> [Data records]

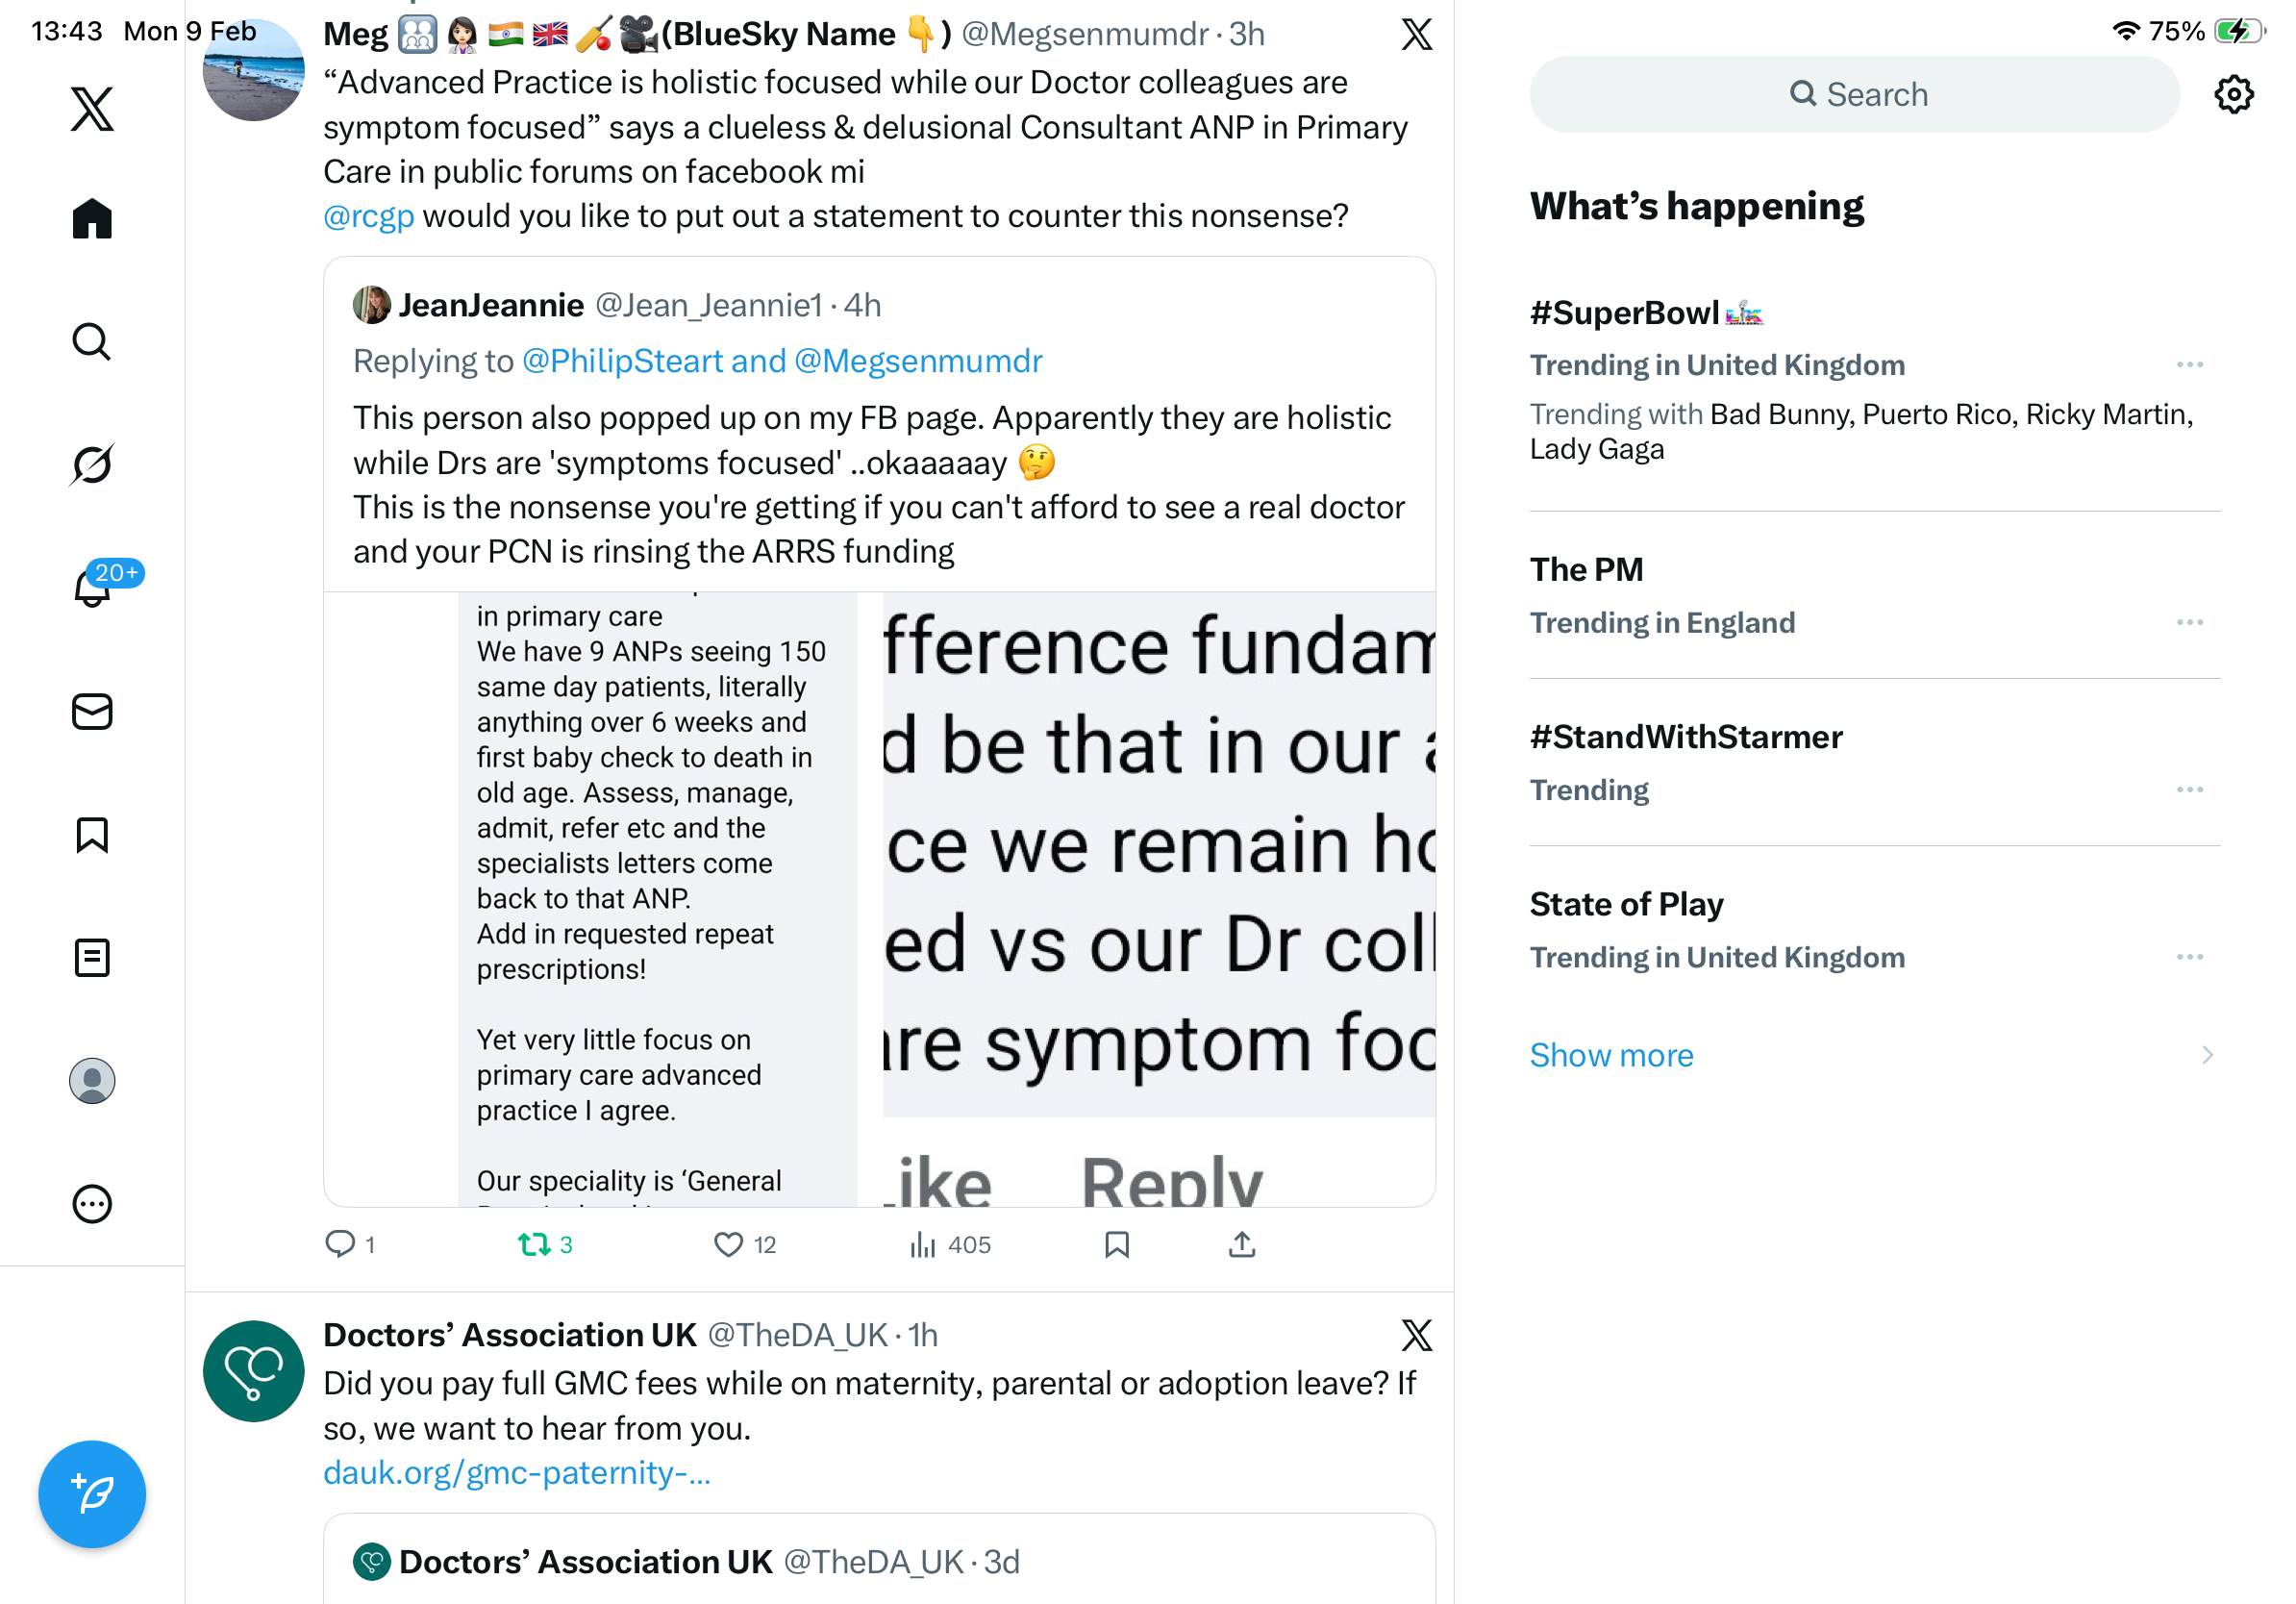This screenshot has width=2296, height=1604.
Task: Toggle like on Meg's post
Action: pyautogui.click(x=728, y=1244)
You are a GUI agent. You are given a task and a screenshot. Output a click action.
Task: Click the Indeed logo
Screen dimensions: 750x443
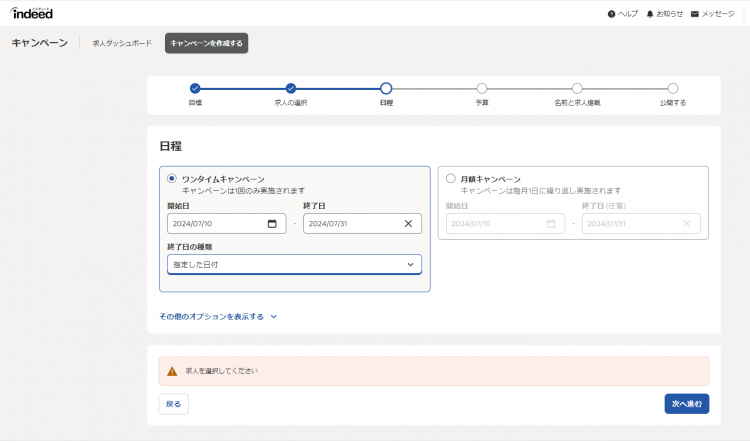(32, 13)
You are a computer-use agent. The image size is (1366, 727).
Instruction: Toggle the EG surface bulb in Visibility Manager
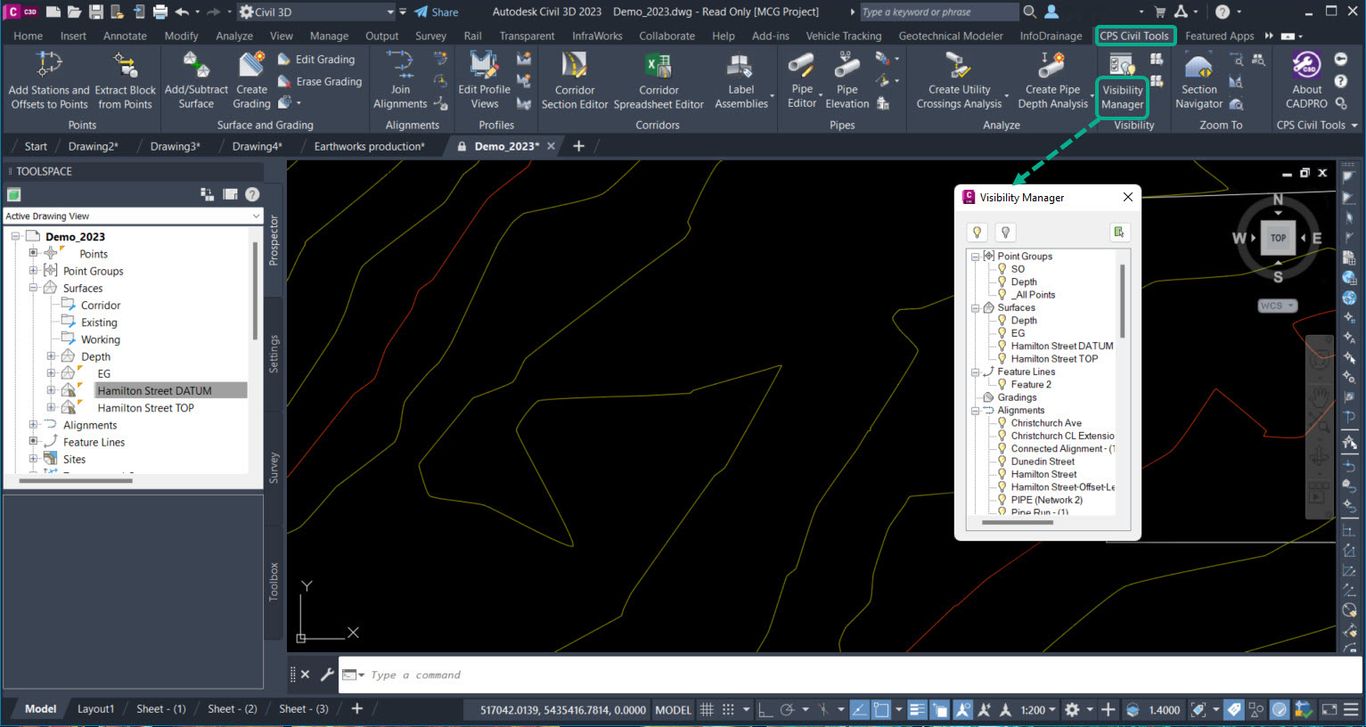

> [About this exercise] The range runs from the line containing "Screen dimensions: 750x443" through the end of the entries; print those lines exactly and leave the pictures out.

> [Response below]
Screen dimensions: 750x443
(32, 13)
You are a computer-use agent. The image size is (1366, 727).
Instruction: Toggle the EG surface bulb in Visibility Manager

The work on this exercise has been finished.